Hakuto-R, named after the mythical white rabbit on the moon, was launched into space in December 2022 aboard a SpaceX Falcon 9 rocket. It traced an unhurried low-energy trajectory to lunar orbit. The robotic probe was designed to test the technologies and procedures for commercial supplies to the moon’s surface. It was programmed to land in the northeast quadrant of the moon’s near side, at the 87 kilometres wide Atlas Crater. The lander was also set to deploy two mini-rovers for surface exploration, while other payloads would have carried out publicly- and privately-financed scientific experiments. One such payload was the Rashid Rover built by UAE’s Mohammed Bin Rashid Space Centre.

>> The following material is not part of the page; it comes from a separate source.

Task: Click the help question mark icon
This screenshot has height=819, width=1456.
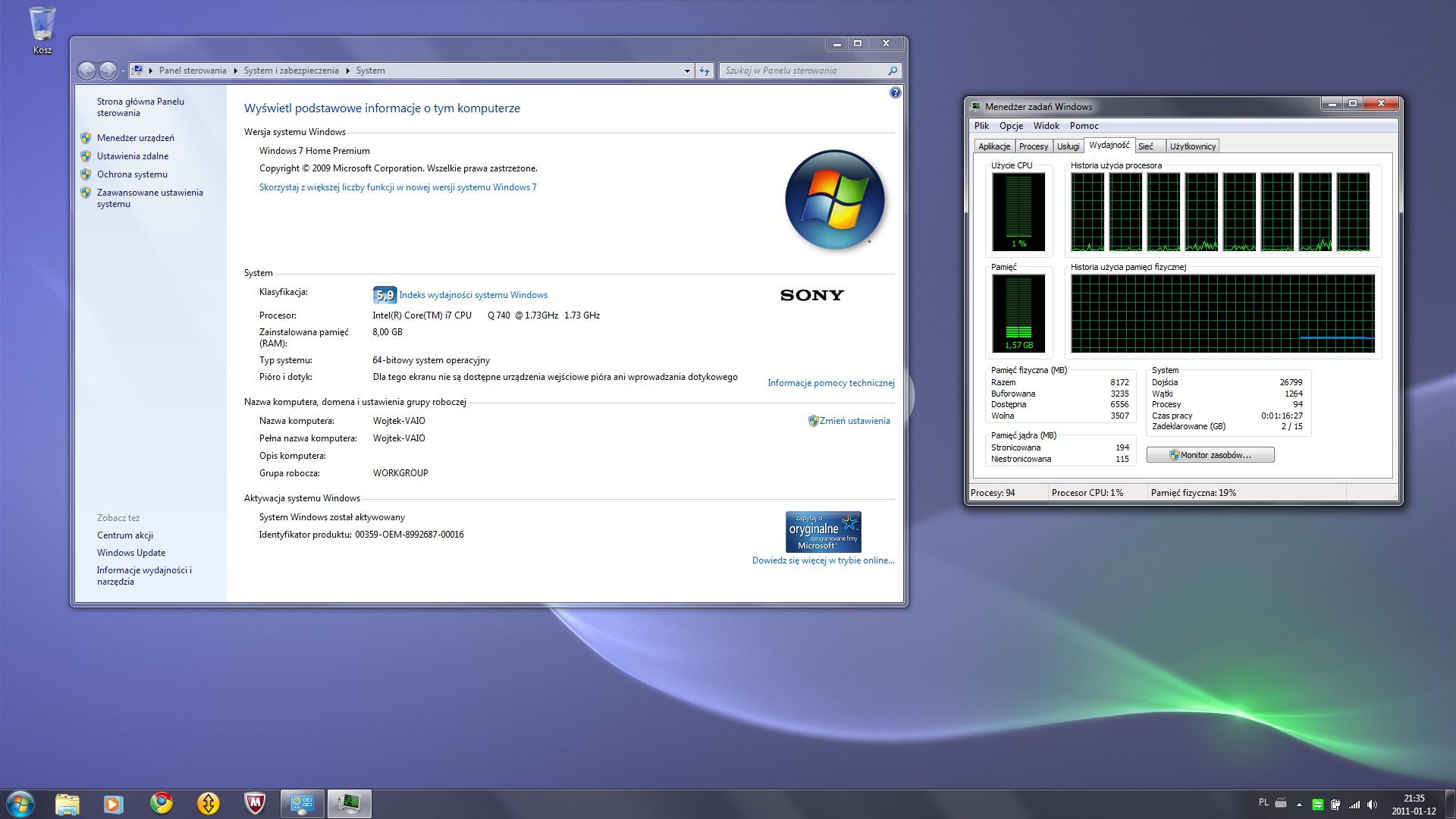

Ispace’s mission control team shared the last telemetry during the webcast, indicating that the spacecraft descended at 33 kilometres per hour from an altitude of 295 feet. However, the persistent loss of contact suggested that the lander was likely damaged or destroyed upon impact.

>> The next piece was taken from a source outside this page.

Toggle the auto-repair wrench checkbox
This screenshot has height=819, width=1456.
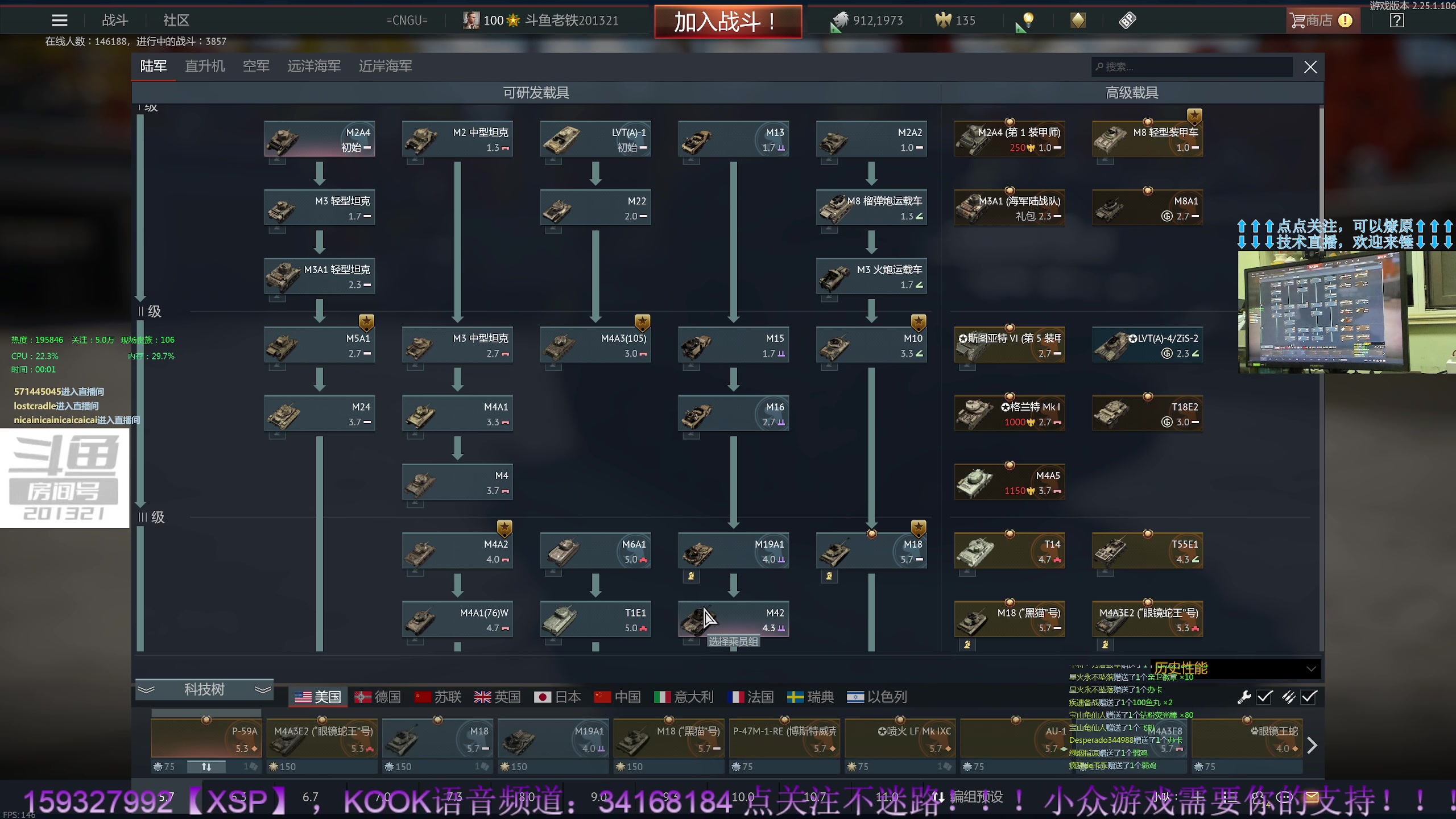coord(1264,697)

ispace finds its origins in the Google Lunar X Prize, a competition that set aside $30 million in rewards for commercial moon landing efforts in 2007. The top prize went unwon and was withdrawn in 2018, but Team Hakuto reorganised as ispace and continued working on its lunar lander. The company’s backers include Airbus Ventures, Suzuki Motor, and Japan Airlines, and it has over 200 employees. A successful landing would have made ispace the first commercial venture to put a working spacecraft on the moon. However, in 2019, a privately funded effort sent the Israeli-built Beresheet lander to the moon, which unfortunately crashed.